You are viewing a plain text version of this content. The canonical link for it is here.
Posted to user@flink.apache.org by bat man <ti...@gmail.com> on 2021/02/23 06:11:58 UTC

BroadcastState dropped when data deleted in Kafka

Hi,

I have 2 streams one event data and the other rules. I broadcast the rules
stream and then key the data stream on event type.
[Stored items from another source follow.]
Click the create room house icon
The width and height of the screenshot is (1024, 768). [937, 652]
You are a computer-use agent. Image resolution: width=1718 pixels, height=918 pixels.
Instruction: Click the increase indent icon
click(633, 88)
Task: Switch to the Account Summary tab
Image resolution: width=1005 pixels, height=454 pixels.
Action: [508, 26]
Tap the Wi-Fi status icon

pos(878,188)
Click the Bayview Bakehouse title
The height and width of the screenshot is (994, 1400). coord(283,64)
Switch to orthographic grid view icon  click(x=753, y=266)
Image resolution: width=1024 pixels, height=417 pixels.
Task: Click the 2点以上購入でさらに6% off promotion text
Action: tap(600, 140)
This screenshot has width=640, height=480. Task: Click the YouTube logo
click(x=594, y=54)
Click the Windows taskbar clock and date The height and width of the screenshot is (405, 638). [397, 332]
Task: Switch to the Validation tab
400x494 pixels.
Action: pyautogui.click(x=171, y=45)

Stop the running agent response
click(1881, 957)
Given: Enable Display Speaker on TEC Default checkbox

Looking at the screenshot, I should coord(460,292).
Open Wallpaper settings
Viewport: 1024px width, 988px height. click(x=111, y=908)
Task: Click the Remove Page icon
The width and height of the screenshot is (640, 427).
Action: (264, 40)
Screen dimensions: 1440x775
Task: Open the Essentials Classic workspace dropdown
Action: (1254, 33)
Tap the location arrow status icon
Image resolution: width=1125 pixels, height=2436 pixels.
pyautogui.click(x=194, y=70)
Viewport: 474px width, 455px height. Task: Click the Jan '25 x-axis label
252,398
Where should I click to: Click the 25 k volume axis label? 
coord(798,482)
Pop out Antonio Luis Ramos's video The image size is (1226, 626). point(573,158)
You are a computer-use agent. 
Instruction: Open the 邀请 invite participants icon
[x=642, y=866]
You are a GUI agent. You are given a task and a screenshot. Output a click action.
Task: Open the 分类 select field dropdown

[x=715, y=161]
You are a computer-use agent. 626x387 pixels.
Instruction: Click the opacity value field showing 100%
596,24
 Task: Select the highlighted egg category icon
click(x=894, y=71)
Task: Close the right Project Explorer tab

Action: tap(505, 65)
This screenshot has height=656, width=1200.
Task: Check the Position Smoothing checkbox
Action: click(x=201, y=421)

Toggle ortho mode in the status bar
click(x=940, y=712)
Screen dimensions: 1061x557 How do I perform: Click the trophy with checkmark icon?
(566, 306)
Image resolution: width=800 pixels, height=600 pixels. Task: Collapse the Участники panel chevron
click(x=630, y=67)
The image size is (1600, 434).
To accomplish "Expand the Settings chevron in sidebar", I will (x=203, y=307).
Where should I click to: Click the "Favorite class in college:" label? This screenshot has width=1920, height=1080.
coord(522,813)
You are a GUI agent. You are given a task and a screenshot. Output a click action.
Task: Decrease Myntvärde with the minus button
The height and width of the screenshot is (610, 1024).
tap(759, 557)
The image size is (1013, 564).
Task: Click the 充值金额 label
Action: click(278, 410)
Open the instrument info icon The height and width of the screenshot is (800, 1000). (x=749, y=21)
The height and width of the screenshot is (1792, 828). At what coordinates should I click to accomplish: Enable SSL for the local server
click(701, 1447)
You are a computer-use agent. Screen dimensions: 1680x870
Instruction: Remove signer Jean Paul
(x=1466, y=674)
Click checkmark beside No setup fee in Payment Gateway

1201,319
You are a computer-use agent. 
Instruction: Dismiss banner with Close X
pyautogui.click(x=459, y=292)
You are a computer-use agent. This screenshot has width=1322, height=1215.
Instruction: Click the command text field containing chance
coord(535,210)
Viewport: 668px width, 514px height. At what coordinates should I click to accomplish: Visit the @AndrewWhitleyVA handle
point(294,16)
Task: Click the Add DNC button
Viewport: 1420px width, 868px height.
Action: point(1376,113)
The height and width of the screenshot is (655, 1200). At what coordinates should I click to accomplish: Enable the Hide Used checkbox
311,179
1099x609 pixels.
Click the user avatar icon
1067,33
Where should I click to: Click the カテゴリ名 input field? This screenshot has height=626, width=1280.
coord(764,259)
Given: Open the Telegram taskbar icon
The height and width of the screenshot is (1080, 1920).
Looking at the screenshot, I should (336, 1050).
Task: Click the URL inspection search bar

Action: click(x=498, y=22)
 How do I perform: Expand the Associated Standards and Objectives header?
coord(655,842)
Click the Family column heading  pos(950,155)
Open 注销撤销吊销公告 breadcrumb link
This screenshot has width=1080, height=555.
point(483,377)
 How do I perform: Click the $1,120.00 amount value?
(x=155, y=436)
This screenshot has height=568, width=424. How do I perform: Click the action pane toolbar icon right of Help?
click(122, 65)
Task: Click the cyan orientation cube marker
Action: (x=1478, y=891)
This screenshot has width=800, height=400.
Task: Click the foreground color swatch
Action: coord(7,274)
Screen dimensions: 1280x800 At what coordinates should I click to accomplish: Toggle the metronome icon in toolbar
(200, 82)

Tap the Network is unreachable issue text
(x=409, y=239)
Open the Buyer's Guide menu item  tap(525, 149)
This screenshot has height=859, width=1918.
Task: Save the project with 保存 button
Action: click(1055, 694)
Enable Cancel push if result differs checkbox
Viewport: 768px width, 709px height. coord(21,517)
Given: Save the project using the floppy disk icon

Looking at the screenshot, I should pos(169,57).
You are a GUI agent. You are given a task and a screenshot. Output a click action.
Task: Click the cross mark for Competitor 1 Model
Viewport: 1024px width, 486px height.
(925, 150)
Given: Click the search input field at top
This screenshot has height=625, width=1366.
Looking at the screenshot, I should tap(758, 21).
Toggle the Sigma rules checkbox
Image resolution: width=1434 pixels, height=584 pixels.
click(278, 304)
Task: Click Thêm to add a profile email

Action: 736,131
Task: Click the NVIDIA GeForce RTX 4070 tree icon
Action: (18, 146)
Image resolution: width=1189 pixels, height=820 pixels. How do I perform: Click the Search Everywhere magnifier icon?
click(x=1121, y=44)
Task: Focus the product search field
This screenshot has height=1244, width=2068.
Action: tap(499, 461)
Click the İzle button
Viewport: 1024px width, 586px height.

The connected stream is
processed thereafter.
We faced an issue where the rules data in the topic got deleted because of
Kafka retention policy.
Post this the existing rules data also got dropped in the broadcast state
and the processing stopped.

As per my understanding the rules which were present in broadcast state
should still exist even if the data was deleted in Kafka as the rules dats
was already processed and stored in state map.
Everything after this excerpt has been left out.